• _What to work on_
Please write out the listing below line for line, without changing anything.

Stored data entries
>> BEGIN
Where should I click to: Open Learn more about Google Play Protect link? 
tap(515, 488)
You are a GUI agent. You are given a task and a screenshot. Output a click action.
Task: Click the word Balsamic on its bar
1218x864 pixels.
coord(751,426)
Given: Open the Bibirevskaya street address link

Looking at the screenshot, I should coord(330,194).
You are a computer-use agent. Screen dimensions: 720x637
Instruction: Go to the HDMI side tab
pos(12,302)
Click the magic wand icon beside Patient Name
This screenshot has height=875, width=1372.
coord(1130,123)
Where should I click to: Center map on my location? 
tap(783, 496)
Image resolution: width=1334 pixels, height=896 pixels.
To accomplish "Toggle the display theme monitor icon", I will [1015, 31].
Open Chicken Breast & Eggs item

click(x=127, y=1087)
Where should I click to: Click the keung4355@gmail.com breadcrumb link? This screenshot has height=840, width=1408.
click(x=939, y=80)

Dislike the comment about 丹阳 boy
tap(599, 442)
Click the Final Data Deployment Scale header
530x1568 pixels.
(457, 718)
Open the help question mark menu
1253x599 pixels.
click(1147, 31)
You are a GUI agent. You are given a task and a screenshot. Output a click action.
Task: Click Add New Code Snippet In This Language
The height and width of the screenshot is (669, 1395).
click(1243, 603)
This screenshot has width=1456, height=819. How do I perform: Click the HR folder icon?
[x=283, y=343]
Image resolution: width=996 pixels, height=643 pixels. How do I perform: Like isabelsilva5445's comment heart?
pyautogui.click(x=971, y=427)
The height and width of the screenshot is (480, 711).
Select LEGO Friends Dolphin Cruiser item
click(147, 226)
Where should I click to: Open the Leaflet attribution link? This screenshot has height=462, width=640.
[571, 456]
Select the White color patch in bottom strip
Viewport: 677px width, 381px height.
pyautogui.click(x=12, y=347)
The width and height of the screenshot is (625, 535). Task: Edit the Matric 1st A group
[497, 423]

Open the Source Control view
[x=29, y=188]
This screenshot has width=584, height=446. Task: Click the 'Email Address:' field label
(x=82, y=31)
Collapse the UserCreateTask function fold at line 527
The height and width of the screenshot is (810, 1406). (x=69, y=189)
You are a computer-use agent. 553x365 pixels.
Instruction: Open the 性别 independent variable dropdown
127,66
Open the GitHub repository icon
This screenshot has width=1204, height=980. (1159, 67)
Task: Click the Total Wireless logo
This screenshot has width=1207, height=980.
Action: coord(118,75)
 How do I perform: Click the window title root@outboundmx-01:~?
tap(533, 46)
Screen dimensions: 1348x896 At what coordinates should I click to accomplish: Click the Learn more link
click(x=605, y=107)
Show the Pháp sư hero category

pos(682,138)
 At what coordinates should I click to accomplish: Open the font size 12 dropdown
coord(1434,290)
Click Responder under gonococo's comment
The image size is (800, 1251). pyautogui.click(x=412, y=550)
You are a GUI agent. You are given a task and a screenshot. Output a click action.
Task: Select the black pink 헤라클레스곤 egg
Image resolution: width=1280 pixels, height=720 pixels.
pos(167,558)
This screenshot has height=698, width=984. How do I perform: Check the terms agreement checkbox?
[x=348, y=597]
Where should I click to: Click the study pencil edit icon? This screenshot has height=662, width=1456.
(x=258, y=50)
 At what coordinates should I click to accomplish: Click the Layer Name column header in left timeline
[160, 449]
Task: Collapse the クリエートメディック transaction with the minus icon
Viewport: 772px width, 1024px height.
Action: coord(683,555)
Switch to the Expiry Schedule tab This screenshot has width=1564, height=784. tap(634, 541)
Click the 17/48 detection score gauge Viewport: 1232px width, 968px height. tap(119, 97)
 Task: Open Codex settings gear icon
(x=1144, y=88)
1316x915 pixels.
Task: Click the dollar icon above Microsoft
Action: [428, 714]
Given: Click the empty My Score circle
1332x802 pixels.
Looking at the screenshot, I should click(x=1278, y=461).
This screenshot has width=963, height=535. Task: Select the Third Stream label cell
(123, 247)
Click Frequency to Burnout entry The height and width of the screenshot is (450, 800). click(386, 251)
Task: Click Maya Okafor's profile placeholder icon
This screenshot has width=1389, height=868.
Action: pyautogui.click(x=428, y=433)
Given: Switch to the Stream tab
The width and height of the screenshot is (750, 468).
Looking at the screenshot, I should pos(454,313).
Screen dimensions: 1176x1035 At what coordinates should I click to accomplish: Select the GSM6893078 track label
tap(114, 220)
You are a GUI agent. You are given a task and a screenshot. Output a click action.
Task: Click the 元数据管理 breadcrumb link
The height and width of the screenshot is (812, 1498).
>> END
• _Solution_
Where should I click to: Open Learn more about Google Play Protect link? 
tap(515, 488)
You are a GUI agent. You are given a task and a screenshot. Output a click action.
Task: Click the word Balsamic on its bar
1218x864 pixels.
coord(751,426)
Given: Open the Bibirevskaya street address link

Looking at the screenshot, I should coord(330,194).
You are a computer-use agent. Screen dimensions: 720x637
Instruction: Go to the HDMI side tab
pos(12,302)
Click the magic wand icon beside Patient Name
This screenshot has height=875, width=1372.
coord(1130,123)
Where should I click to: Center map on my location? 
tap(783, 496)
Image resolution: width=1334 pixels, height=896 pixels.
To accomplish "Toggle the display theme monitor icon", I will [1015, 31].
Open Chicken Breast & Eggs item

click(x=127, y=1087)
Where should I click to: Click the keung4355@gmail.com breadcrumb link? This screenshot has height=840, width=1408.
click(x=939, y=80)

Dislike the comment about 丹阳 boy
tap(599, 442)
Click the Final Data Deployment Scale header
530x1568 pixels.
(457, 718)
Open the help question mark menu
1253x599 pixels.
click(1147, 31)
You are a GUI agent. You are given a task and a screenshot. Output a click action.
Task: Click Add New Code Snippet In This Language
The height and width of the screenshot is (669, 1395).
click(1243, 603)
This screenshot has width=1456, height=819. How do I perform: Click the HR folder icon?
[x=283, y=343]
Image resolution: width=996 pixels, height=643 pixels. How do I perform: Like isabelsilva5445's comment heart?
pyautogui.click(x=971, y=427)
The height and width of the screenshot is (480, 711).
Select LEGO Friends Dolphin Cruiser item
click(147, 226)
Where should I click to: Open the Leaflet attribution link? This screenshot has height=462, width=640.
[571, 456]
Select the White color patch in bottom strip
Viewport: 677px width, 381px height.
pyautogui.click(x=12, y=347)
The width and height of the screenshot is (625, 535). Task: Edit the Matric 1st A group
[497, 423]

Open the Source Control view
[x=29, y=188]
This screenshot has width=584, height=446. Task: Click the 'Email Address:' field label
(x=82, y=31)
Collapse the UserCreateTask function fold at line 527
The height and width of the screenshot is (810, 1406). (x=69, y=189)
You are a computer-use agent. 553x365 pixels.
Instruction: Open the 性别 independent variable dropdown
127,66
Open the GitHub repository icon
This screenshot has width=1204, height=980. (1159, 67)
Task: Click the Total Wireless logo
This screenshot has width=1207, height=980.
Action: coord(118,75)
 How do I perform: Click the window title root@outboundmx-01:~?
tap(533, 46)
Screen dimensions: 1348x896 At what coordinates should I click to accomplish: Click the Learn more link
click(x=605, y=107)
Show the Pháp sư hero category

pos(682,138)
 At what coordinates should I click to accomplish: Open the font size 12 dropdown
coord(1434,290)
Click Responder under gonococo's comment
The image size is (800, 1251). pyautogui.click(x=412, y=550)
You are a GUI agent. You are given a task and a screenshot. Output a click action.
Task: Select the black pink 헤라클레스곤 egg
Image resolution: width=1280 pixels, height=720 pixels.
pos(167,558)
This screenshot has height=698, width=984. How do I perform: Check the terms agreement checkbox?
[x=348, y=597]
Where should I click to: Click the study pencil edit icon? This screenshot has height=662, width=1456.
(x=258, y=50)
 At what coordinates should I click to accomplish: Click the Layer Name column header in left timeline
[160, 449]
Task: Collapse the クリエートメディック transaction with the minus icon
Viewport: 772px width, 1024px height.
Action: coord(683,555)
Switch to the Expiry Schedule tab This screenshot has width=1564, height=784. tap(634, 541)
Click the 17/48 detection score gauge Viewport: 1232px width, 968px height. tap(119, 97)
 Task: Open Codex settings gear icon
(x=1144, y=88)
1316x915 pixels.
Task: Click the dollar icon above Microsoft
Action: [428, 714]
Given: Click the empty My Score circle
1332x802 pixels.
Looking at the screenshot, I should click(x=1278, y=461).
This screenshot has width=963, height=535. Task: Select the Third Stream label cell
(123, 247)
Click Frequency to Burnout entry The height and width of the screenshot is (450, 800). click(386, 251)
Task: Click Maya Okafor's profile placeholder icon
This screenshot has width=1389, height=868.
Action: pyautogui.click(x=428, y=433)
Given: Switch to the Stream tab
The width and height of the screenshot is (750, 468).
Looking at the screenshot, I should pos(454,313).
Screen dimensions: 1176x1035 At what coordinates should I click to accomplish: Select the GSM6893078 track label
tap(114, 220)
You are a GUI agent. You are given a task and a screenshot. Output a click action.
Task: Click the 元数据管理 breadcrumb link
The height and width of the screenshot is (812, 1498).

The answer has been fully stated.